Custodire la memoria della Città

Avviati i lavori PNRR per la messa in sicurezza della chiesa di "Santa Maria del Mezzogiorno"
Avviati i lavori PNRR per la messa in sicurezza della chiesa di "Santa Maria del Mezzogiorno"

Sono stati consegnati a Catanzaro i lavori previsti dal Piano Nazionale di Ripresa e Resilienza (PNRR) per la messa in sicurezza sismica della chiesa di “Santa Maria del Mezzogiorno”, uno dei luoghi di culto più antichi e significativi del centro storico cittadino.

L’intervento rientra nella Missione 1 – Cultura (M1C3), Investimento 2.4 del PNRR, il programma nazionale destinato alla tutela e alla valorizzazione del patrimonio culturale e religioso italiano, con particolare attenzione alla sicurezza strutturale di chiese, torri e campanili.
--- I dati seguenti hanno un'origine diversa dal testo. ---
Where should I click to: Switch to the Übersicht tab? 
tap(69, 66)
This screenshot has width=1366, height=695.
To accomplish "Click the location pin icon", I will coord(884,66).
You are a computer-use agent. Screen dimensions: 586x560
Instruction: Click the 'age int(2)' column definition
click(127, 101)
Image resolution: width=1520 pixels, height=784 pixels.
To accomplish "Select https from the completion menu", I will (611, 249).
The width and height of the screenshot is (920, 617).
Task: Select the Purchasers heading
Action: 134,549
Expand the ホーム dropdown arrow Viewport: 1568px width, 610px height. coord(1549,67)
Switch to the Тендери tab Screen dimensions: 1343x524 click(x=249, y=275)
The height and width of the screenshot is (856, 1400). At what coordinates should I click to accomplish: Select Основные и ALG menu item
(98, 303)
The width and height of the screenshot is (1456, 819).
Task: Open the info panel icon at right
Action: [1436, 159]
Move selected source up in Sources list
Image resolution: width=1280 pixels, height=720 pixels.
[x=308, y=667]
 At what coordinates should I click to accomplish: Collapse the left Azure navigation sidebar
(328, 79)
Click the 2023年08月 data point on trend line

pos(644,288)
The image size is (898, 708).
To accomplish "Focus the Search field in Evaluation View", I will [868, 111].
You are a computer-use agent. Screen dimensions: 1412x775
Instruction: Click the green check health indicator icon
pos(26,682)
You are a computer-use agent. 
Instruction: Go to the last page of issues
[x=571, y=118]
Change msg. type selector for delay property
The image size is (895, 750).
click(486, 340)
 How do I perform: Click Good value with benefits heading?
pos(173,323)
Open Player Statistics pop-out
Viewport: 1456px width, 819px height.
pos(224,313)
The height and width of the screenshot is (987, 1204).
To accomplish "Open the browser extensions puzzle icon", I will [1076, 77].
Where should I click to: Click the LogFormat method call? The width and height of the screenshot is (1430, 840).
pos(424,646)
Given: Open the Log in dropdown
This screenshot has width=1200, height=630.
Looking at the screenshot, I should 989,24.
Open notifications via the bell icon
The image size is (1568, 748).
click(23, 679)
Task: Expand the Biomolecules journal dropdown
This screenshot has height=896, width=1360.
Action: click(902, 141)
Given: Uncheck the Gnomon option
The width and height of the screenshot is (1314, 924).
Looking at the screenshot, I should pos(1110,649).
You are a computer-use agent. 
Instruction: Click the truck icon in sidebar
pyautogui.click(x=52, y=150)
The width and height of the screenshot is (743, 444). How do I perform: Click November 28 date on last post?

Per la Chiesa locale e per la Città si tratta di un passaggio importante: la tutela di un edificio storico non riguarda soltanto l’aspetto architettonico, ma la salvaguardia di una memoria spirituale che attraversa i secoli.

A sottolineare il valore dell’intervento è stato l’Arcivescovo Metropolita di Catanzaro-Squillace, S.E. Mons. Claudio Maniago, che ha richiamato il significato ecclesiale e civile del progetto.

«Custodire i luoghi della fede significa custodire anche la memoria e l’identità di un popolo», ha affermato il Presule. «La Chiesa di Santa Maria del Mezzogiorno rappresenta una pagina importante della storia cristiana della nostra città e questo intervento ci permette di consegnarla in sicurezza alle generazioni future».

Le parole dell’Arcivescovo richiamano il valore dei luoghi sacri come spazi in cui la storia di una comunità si intreccia con la vita della fede e con il patrimonio culturale di un territorio.

A seguire l’iter tecnico dell’intervento è l’Ufficio tecnico dell’Arcidiocesi. Don Rino Grillo, rettore del Santuario di “Santa Maria del Mezzogiorno” e direttore dell’ufficio diocesano, ha evidenziato l’importanza del momento che segna l’avvio concreto dei lavori.

«Con la consegna dei lavori prende ufficialmente avvio un intervento molto atteso – ha spiegato – che consentirà di rafforzare la sicurezza strutturale dell’edificio e di assicurare la conservazione di un luogo profondamente legato alla storia e alla devozione della Città».

Il progetto rappresenta infatti un tassello significativo nel percorso di salvaguardia dei beni ecclesiastici della diocesi.

Nel ricordare la storia della chiesa, don Grillo ha richiamato le sue origini antiche, collocate tra il IX e l’XI secolo. Nel tempo questo luogo è divenuto un riferimento spirituale per la comunità cittadina, intrecciando fede, tradizione e memoria popolare.

Secondo un’antica narrazione tramandata dalla tradizione locale, prima della costruzione della chiesa in quel luogo appariva ogni giorno, all’ora di mezzogiorno, una giovane donna identificata con la Madonna, che offriva pane e fichi ai poveri. Da questa suggestiva storia nasce il nome stesso della chiesa, Santa Maria del Mezzogiorno, segno di una devozione radicata nella vita quotidiana della città.

Nel corso dei secoli il santuario ha conosciuto diversi interventi artistici e architettonici che ne hanno arricchito il patrimonio e ne hanno consolidato il ruolo nella vita religiosa di Catanzaro.

L’intervento finanziato con le risorse del Ministero della Cultura attraverso il PNRR si inserisce nel più ampio programma di tutela del patrimonio storico e religioso del Paese.

La collaborazione tra istituzioni civili, tecnici e Chiesa locale rappresenta un esempio concreto di come la conservazione dei luoghi della fede possa diventare occasione di valorizzazione culturale e di responsabilità condivisa verso la storia di un territorio.

Per Catanzaro, la messa in sicurezza della chiesa di “Santa Maria del Mezzogiorno” non è soltanto un’opera di restauro: è un gesto di cura verso una memoria che continua a parlare alla Città.